I like Dobson and respect his desire for 100% fidelity to political principles but in politics there is no "100%". He boxed himself into a corner he is no slinking out of. Better to have moderated his criticism knowing conservative Evangelicals, of which I am, really have nowhere else to go.

I do not really care for McCain but believe he is the better of the two choices I am left with. Such is politics. They suck. LOL

I am confused by your reference to Focus on the Family as a ministry, when it is dedicated to only serving conservative political objectives. The concern for so-called traditional family values ignores poverty, promotes war as foreign policy, and rejects protecting God's creation as a moral issue. To call what comes out of Dobson and Focus as evangelical or even Christian demonstrates a profound lack of understanding of what Jesus taught. Focus on the Family is a political organization, not a religious one.

it is not constitutional to coerce people to choose between two illegitimate presidential candidates, and impertinent to even try. it is the constitutional right and duty of all informed people to decidedly refute this offer, and to contrive ways and means to express the choice that reflects their good conscience.
even if it means a write-in vote.

Why is it when a Christian voices his view, the liberal wackos attack him/her unmercifully? Though you left loonies were tolerant! Yes, tolerant, as long one agrees with your thinking.
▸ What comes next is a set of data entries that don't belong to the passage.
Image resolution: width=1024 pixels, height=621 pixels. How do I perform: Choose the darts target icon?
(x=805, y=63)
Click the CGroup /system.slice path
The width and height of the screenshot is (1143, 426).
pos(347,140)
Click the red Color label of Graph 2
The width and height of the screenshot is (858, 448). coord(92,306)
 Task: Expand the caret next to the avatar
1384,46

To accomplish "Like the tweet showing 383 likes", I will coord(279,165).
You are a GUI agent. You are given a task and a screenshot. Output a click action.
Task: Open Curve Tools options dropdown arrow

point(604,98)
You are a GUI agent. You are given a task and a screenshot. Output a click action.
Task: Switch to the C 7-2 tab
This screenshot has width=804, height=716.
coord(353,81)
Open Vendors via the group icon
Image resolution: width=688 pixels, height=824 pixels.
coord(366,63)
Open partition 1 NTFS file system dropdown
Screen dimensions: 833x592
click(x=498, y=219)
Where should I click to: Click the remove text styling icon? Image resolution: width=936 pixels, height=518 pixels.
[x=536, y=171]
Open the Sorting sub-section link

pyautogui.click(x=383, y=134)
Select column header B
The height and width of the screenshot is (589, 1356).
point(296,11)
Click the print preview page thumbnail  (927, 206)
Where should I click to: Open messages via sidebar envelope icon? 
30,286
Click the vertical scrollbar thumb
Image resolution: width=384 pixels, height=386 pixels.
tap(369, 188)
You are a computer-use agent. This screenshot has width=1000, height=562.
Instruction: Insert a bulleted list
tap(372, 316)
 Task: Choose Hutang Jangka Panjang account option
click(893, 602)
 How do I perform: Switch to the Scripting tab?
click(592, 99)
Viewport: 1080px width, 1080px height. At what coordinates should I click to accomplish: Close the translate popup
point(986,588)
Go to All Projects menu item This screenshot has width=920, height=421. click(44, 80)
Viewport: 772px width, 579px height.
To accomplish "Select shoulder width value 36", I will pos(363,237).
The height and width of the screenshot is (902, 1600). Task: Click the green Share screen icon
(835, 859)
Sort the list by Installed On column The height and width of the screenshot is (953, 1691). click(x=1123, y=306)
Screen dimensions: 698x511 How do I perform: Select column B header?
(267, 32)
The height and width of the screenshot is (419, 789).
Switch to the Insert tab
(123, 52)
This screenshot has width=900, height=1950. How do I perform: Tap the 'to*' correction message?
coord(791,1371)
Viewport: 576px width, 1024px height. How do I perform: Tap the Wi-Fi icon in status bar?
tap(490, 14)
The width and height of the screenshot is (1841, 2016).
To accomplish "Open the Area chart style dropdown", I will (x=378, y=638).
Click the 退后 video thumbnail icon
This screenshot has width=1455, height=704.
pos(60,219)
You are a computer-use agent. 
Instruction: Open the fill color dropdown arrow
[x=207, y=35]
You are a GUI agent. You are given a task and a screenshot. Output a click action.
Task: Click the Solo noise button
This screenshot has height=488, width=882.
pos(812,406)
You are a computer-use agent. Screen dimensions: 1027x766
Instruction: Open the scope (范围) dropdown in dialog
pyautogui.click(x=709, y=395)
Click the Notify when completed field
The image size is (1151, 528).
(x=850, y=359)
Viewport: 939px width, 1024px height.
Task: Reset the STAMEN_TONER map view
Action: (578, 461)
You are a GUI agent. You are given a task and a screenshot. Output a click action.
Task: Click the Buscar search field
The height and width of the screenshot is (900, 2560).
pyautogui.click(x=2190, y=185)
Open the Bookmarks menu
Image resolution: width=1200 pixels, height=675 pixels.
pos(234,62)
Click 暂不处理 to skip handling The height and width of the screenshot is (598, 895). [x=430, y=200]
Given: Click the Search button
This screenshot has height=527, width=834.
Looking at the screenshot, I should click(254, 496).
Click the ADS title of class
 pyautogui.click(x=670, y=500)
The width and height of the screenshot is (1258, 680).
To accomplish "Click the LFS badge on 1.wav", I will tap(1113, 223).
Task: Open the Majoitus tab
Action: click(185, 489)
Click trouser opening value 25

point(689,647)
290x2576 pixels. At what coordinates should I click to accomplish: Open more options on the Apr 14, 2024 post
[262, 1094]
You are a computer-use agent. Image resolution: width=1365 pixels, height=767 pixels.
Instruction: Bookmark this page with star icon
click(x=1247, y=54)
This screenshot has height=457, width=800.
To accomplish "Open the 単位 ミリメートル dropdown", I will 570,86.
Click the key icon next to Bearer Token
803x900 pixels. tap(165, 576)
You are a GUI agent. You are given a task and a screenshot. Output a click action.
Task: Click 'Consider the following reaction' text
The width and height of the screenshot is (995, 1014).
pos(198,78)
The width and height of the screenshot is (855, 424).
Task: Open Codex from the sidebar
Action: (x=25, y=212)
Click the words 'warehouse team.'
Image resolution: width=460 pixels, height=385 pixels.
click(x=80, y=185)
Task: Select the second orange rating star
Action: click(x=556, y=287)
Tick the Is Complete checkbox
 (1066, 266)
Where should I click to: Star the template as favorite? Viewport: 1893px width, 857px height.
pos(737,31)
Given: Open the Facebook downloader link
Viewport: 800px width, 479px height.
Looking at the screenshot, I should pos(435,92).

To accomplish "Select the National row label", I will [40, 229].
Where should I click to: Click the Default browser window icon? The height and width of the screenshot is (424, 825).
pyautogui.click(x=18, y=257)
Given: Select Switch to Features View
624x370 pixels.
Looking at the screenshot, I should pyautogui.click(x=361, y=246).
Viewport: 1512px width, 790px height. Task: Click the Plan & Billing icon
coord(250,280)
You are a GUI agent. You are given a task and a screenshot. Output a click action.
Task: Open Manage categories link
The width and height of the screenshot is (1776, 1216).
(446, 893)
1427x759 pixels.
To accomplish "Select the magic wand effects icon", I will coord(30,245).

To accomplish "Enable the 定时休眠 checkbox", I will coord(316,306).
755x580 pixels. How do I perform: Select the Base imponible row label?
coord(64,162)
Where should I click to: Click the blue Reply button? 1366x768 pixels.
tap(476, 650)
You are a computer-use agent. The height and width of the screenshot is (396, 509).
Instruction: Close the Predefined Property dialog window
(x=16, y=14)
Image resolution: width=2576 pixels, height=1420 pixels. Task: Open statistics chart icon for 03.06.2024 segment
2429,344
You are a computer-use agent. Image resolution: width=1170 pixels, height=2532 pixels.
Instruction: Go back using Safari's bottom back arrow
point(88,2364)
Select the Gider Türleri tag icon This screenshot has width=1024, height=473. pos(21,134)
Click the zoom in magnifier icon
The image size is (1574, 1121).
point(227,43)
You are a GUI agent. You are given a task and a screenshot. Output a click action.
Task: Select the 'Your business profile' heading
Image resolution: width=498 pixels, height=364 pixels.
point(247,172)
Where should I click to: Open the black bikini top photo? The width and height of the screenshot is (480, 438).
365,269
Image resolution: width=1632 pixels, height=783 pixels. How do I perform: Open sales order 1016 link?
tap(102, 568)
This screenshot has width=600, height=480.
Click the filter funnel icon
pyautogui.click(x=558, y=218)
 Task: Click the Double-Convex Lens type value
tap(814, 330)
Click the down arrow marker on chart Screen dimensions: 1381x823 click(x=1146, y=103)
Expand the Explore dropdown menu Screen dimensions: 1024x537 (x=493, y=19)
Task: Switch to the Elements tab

fellowsinner: your comment that FOTF is a political org only is unfortunately the path that Dobson has chosen. FOTF use to be a truly family-centric organization. I remember my parents reading me their uplifting stories and articles as a child. Back then, Dobson was synonymous with "good wholesome family values." But as you say, fellowsinner, today FOTF is understood as being a political operation only, and Dobson is now known almost uniformly as a reactionary political operative. I agree with you that "reality is what people perceive," but it's really unfortunate to see how far Dobson and FOTF have fallen from where they really need to be focused. (ie, focused on the "family", not focused in the world of politics where the rest of their positive message becomes politicized and thereby invalidated)

gary - waah, waah, waah

fellowsinner - to paint FOTF as political & not religious shows that you listen to them rarely if at all, and tend to believe what secondhand information you get like this article. Jesus taught the issues important to Focus as well as important to you. Not every advocacy group can cover all the bases. Support (for example) Catholic Charities too, if you want, but don't throw mud at the fine work of FOTF.

dave - Ron Paul, Chuck Baldwin or Mike Huckabee! Did I leave anyone out?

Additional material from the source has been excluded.